Yeah. We are currently considering the details of the phase 2, and we'll share those once we get to that point where we have a confirmed protocol.
Okay. Well, very good. Thanks.
Thank you.
Thank you. We will now take our next question. The next question comes from the line of Patrick Trucchio from H.C. Wainwright. Please go ahead. Your line is now open.
Good morning, everyone. This is Luis Santos for Patrick. Congratulations on the promising data. Our questions are more on the data that you gathered or plan to gather on the symptom improvements, quality of life improvements. If you can share any color on that or the plans to gather that kind of data. The second question would be more, would the six-week dosing regimen fit the Medicare Part B coverage plan, or would that be under a different kind of coverage? Thank you so much.
Yeah. So I'll answer the first question. So the first question was around the evaluation of impact on symptoms, and we are capturing that. So it's too early yet. We'll have a look at that data once the study is complete, and we'll certainly want to continue to evaluate that in the phase 2 and 3 portion of the development program. Necessarily, it's important to evaluate a benefit or an impact, at least, on the symptom burden of these patients. So we'll be measuring that. And on the issue around how the drug is going to be used, right now in our clinical program, it's a vial and syringe. So it's too early to determine the commercial presentation and the consequences of that around payment right now.
Great. Thank you.
Thank you. We will now take our next question. And the next question comes from the line of Sarah Schram from William Blair. Please go ahead. Your line is now open.
Hi. You've got Sarah on from Myles. Thanks for taking the question. So yeah, just any comments that you can give us on the degree and the kinetics of the TMPRSS6 knockdown between the doses and how this compares to what you guys have seen in the prior phase 1 studies? And then I have a quick follow-up as well.

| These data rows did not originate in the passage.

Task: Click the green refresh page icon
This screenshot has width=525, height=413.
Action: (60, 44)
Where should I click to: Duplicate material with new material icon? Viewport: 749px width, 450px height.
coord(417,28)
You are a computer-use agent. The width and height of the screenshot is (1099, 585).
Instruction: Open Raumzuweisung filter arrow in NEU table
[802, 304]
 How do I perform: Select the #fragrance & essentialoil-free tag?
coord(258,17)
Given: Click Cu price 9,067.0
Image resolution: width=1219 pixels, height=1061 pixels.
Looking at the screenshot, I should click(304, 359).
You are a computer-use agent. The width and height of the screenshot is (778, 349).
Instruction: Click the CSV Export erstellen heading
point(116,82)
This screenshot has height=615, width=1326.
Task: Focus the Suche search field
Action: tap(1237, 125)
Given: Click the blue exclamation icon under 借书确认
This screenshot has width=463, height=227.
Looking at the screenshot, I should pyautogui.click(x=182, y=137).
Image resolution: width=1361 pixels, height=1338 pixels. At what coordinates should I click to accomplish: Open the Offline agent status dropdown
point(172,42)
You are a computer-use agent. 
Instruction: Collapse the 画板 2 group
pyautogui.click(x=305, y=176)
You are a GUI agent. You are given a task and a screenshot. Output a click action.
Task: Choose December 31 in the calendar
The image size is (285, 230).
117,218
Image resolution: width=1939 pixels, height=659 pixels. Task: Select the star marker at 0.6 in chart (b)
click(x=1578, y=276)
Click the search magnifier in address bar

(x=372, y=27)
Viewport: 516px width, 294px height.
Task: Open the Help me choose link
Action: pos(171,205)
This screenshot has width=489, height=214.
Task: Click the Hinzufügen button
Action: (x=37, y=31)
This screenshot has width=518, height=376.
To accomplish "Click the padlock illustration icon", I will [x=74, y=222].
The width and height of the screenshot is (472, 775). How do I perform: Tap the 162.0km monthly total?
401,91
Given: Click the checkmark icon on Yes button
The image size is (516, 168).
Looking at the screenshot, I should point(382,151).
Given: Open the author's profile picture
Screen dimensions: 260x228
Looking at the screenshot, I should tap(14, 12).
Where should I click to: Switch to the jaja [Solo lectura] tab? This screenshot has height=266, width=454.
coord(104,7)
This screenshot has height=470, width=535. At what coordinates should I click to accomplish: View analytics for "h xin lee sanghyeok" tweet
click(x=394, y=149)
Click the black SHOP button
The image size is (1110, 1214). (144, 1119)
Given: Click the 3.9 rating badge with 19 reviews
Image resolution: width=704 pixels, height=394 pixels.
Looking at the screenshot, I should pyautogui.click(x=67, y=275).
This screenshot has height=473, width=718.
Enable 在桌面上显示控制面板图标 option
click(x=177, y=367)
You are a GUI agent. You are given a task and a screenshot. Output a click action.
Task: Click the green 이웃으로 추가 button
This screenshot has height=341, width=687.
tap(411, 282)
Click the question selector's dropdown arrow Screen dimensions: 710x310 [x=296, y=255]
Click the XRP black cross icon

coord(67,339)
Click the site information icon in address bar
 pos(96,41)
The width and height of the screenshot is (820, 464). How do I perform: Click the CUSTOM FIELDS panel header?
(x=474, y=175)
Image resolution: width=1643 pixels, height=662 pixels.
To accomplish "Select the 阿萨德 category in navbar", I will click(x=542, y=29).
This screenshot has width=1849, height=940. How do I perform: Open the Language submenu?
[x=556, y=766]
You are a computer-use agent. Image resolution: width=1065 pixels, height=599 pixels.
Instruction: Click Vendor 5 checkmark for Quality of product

Yeah. We're not measuring that here. As you know, in a preclinical, we showed a very robust suppression of TMPRSS6. I think the important thing is we're seeing the association of the pharmacology on the clinical outcomes, both hematocrit maintenance or reduction in hematocrit, depending on the level that you start with, as well as the impact on phlebotomy rate.
Got it. Makes sense. And then have you guys seen any potential signals of iron overload with the increased ferritin, or is this something that you could envision as a concern with continued dosing if that ferritin continues to increase? Thanks.
Yeah. No, we certainly have not. Keep in mind, most of these patients are iron deficient when they enter the study. That's compounded by the need for frequent phlebotomies. So what we're seeing is an improvement in their iron status, but I don't think we're concerned about iron overload.
Got it. Thank you. Congrats on the data.
Thank you very much.
Thank you. As there are no further questions, I would now like to hand over to Craig Tooman for any closing remarks.
Thank you. I'd just like to thank one more time the Silence Therapeutics team that has and will continue to contribute to the ongoing effort to advance what appears to be a very promising development candidate. Also to all the patients and clinical sites that are participating in this study. We can't advance innovations without the participation of patients and healthcare providers, so we appreciate that greatly. Thank you all, and we're happy to take individual questions later. You can reach out to Gem, and we look forward to presenting the full data set at a research meeting later this year. Thank you.
This concludes today's conference call. Thank you for participating. You may now disconnect. Speakers, please stand by.